生物通报道：来自中科院生物物理研究所，湖南师范大学的研究人员发表了题为“Cryo-EM structure of a transcribing cypovirus”的文章，首次解析了处于转录过程中的双链RNA病毒的近原子分辨率（4.1 Å）三维结构，并构建了这一病毒转录态的全氨基酸原子结构模型。相关成果公布在《美国国家科学院院刊》（PNAS）杂志上。

文章的通讯作者是生物物理研究所朱平研究员和程凌鹏副研究员，第一作者是生物物理研究所朱平研究组博士生杨崇文，生物物理研究所季刚高工，孙飞研究组博士生张凯等人参与了电镜成像和原子模型构建工作。湖南师范大学刘红荣教授参与了部分研究工作。

病毒的转录状态是亚稳定状态，难以形成规则排列的晶体，因此目前还没有关于转录态病毒的晶体结构报道。冷冻电镜三维重构技术非常适于解析此类生物大分子复合物的结构，目前已经报道的几个转录态病毒的结构研究工作都是利用冷冻电镜方法完成的，但分辨率只有2nm 左右，许多问题仍然没有答案。

在这篇文章中，研究人员首次将转录态双链RNA病毒结构精度推进到近原子分辨率水平，也是目前唯一一个可以看见单个氨基酸残基的病毒转录态冷冻电镜三维重构结果。

这一研究揭示了双链RNA病毒在其生命周期中的一个重要环节——转录环节中所发生的与其转录功能相适应的构象变化，不仅为长期以来关于双链RNA病毒mRNA的释放通道的假说提供了有力的结构证据，而且还观察到了之前人们预测的此类病毒在mRNA加帽过程中的GTase酶活位点及其和反应底物相互作用的状态，从而揭示了RNA转录和加帽过程中结构蛋白之间相互协调作用使得病毒新生RNA 得以顺利流出的机制，并澄清了长期以来双链RNA病毒转录过程中RNA释放通道的争论，这为进一步认识和理解病毒RNA转录和加帽机制，最终实现对此类病毒自我复制的干预提供了结构基础。

这项研究在中国科学院蛋白质科学研究平台的Titan Krios 300kV电镜上完成的。中科院生物物理研究所在中科院蛋白质科学研究平台二期建设当中，重点发展了生物大分子冷冻电镜三维重构研究平台，已建成具有世界先进水平的生物成像技术实验室，拥有目前最先进的300千伏Titan Krios场发射冷冻透射电子显微镜。

去年这一研究团队也曾在PNAS上发表文章，首次利用冷冻电镜技术解析生物大分子原子结构模型。研究人员利用生物成像技术实验室于2010年4月调试成功的冷冻电镜平台，用单颗粒图像处理技术获得了呼肠孤病毒科的质型多角体病毒近原子分辨率的三维结构（3.9埃），并独立构建了全原子模型。

（生物通：万纹）

原文摘要：

Cryo-EM structure of a transcribing cypovirus

Double-stranded RNA viruses in the family Reoviridae are capable of transcribing and capping nascent mRNA within an icosahedral viral capsid that remains intact throughout repeated transcription cycles. However, how the highly coordinated mRNA transcription and capping process is facilitated by viral capsid proteins is still unknown.

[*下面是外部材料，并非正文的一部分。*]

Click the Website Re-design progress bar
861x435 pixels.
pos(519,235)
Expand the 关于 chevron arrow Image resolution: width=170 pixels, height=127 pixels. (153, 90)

Cypovirus provides a good model system for studying the mRNA transcription and capping mechanism of viruses in the family Reoviridae. Here, we report a full backbone model of a transcribing cypovirus built from a near-atomic-resolution density map by cryoelectron microscopy. Compared with the structure of a nontranscribing cypovirus, the major capsid proteins of transcribing cypovirus undergo a series of conformational changes, giving rise to structural changes in the capsid shell: (i) an enlarged capsid chamber, which provides genomic RNA with more flexibility to move within the densely packed capsid, and (ii) a widened peripentonal channel in the capsid shell, which we confirmed to be a pathway for nascent mRNA. A rod-like structure attributable to a partially resolved nascent mRNA was observed in this channel. In addition, conformational change in the turret protein results in a relatively open turret at each fivefold axis. A GMP moiety, which is transferred to 5’-diphosphorylated mRNA during the mRNA capping reaction, was identified in the pocket-like guanylyltransferase domain of the turret protein.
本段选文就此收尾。